I have reqirement to redirect multiple wesbites hosted on multiple web servers for Internal users and external Internet users.

 

Internally i am able to achieve this with mulitple VIP but externally it is not working.

 

All request will come on HTTPS and it will redirect to different URL with irule.

 

https://abc.com (VIP 192.168.210.218) redirct to http://abc.com/url1

 

https://xyz.com (VIP 192.168.210.217) redirct to http://xyz.com/url2

 

https://123.com (VIP 192.168.210.219) redirct to http://123.com:8080/url3

 

Now I want that for external usrs these websites should available but i want to use only one Public IP address.

 

How Can i redirect Internet users request hitting on F5 Public IP address to be redirected to Internal Websites which are hosting on different VIP.

 

Or is there best way to achieve this. i dont want to use seperate Public IP address for each VIP for external users.

 

11 Replies

  • nathe's avatar
    nathe
    Icon for Cirrocumulus rankCirrocumulus

    Wasim,

    Initial thoughts. One IP would need a wildcard or SAN certificate, or even SNI if the clients support this and you've got a later version of TMOS (v11.1 or later I think?). This is to prevent certificate issues.
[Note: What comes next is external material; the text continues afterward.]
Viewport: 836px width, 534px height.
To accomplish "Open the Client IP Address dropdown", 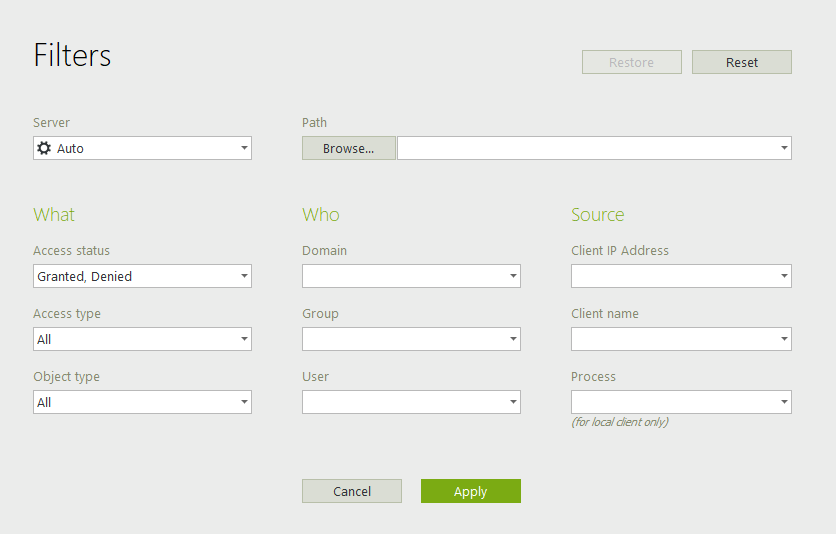I will click(x=681, y=276).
    You'd need a clientSSL profile to decrypt the SSL connection and then an iRule / Http class profile or local traffic policy (if TMOS 11.4 or above) to do your redirection based on host header.
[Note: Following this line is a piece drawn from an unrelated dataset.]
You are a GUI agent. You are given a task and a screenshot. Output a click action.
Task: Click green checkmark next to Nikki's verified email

    How Can i redirect Internet users request hitting on F5 Public IP address to be redirected to Internal Websites which are hosting on different VIP.
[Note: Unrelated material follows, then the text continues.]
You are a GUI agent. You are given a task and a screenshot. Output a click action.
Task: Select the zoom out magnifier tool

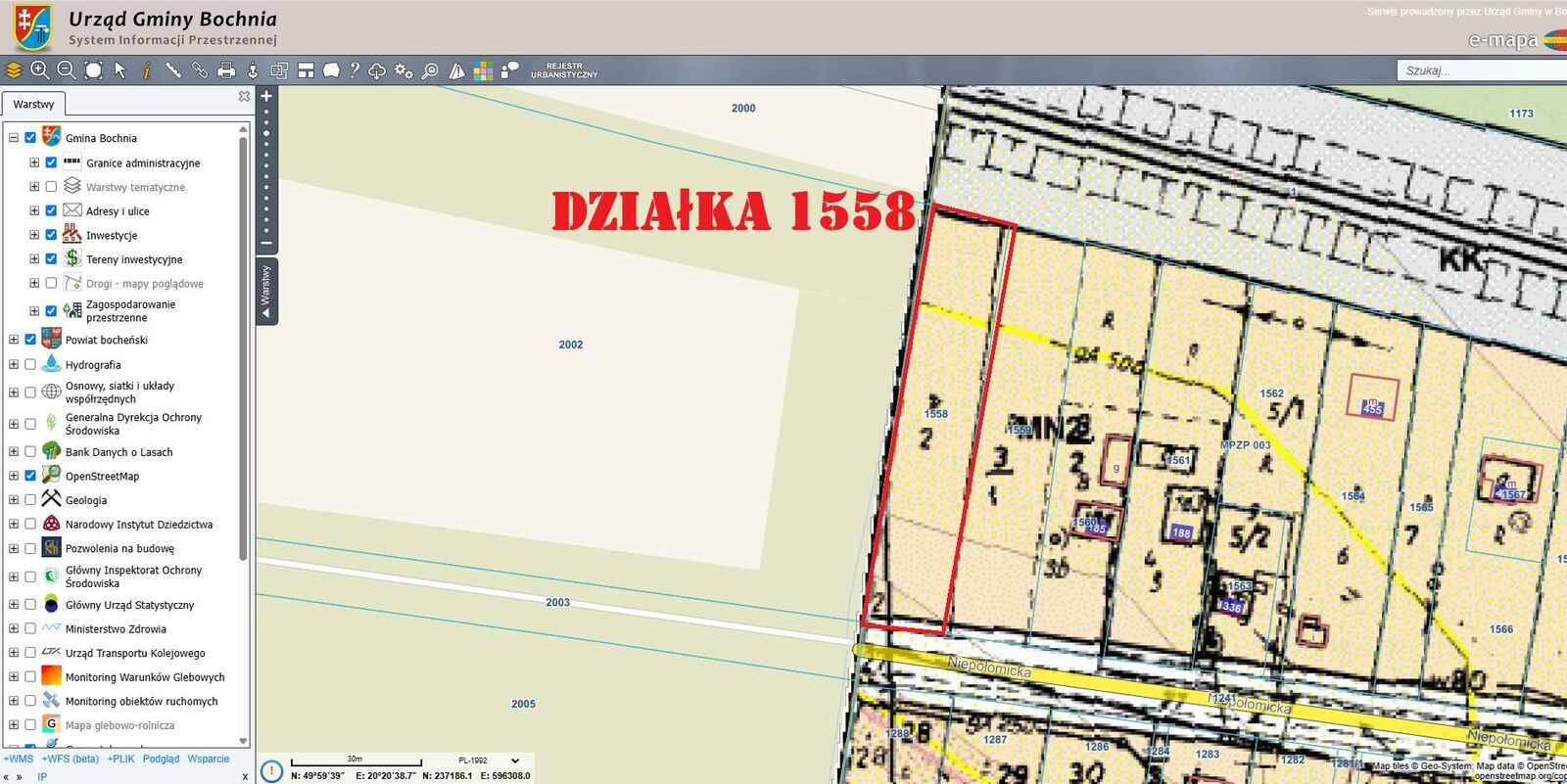[x=67, y=69]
    Do you meant to redirect to a new URI, as your example shows above? Or do you mean redirect to another, seperate VIP? If a VIP then this would need to be publicly routable.

    Hope this helps, N

  • Yes I have public Routable IP address for my F5. I have created the Public DNS records as well to mapped with

     

    https://abc.mycompany.com https://123.mycompany.com https://xyz.mycompany.com

     

    in my public DNS sever.

     

    NOw I want when Internet user type https://abc.mycompany.com

     

    above url it should go to the Internal website

     

    http://abc.com/url1

     

    if somoeone type

     

    https://xyz.mycompany.com

     

    it should go to internal website

     

    http://xyz.com/url2

     

    and if someone type on the Internet

     

    https://xyz.mycompany.com

     

    it should go to http://123.com:8080/url3

     

    But I want to use only Public Routable IP address of my F5 for which I have created the DNS record in my Public DNS.

     

    Certificate i have already got with the wild card and installed and for internal users it is working fine.

     

    • Mohamed_Lrhazi's avatar
      Mohamed_Lrhazi
      Icon for Altocumulus rankAltocumulus
      I think it's not very clear what your problem is... Did you try something and it does not work? Also, what do you mean by "go", in the for example: " it should go to the Internal website http://abc.com/url1 " You are going to send an http redirect, or you plan on rewriting the request? or just routing to specific pool?
    • Wasim_Hassan_13's avatar
      Wasim_Hassan_13
      Icon for Nimbostratus rankNimbostratus
      I have configured three URL against three different VIP and these are working fine. Now I want to advertise these websites over the Internet for external users as well. I want to use only one Public IP address and want to achieve load balancing..
  • Hi Wasim,

     

    This is supported on BIGIP. As Nathan said, be careful regarding SSL certificate presented to the client.

     

    Anyway, for a technical standpoint, LTM is a reverse proxy. So, in your case, you need to create 1 Virtual Server (you public DNS will redirect users to this VS). You need to create 1 pool per internal application if each application has a different IP address (1 pool for abc, 1 pool for xyz ...).

     

    When it's done, you need to create an iRule which selects the right Pool depending the hostname [HTTP::host]. You can also change the uri if needed [HTTP::uri]

     

    In your case, if I understand well :

     

    • User connects to BIGIP to https://abc.mydomain.com (public domain and ip address)
    • With the iRule, the bigip opens a connection to the internal server --> Pool 1 https://192.168.1.100
    • With the iRule, BIGIP change URI / to /url3.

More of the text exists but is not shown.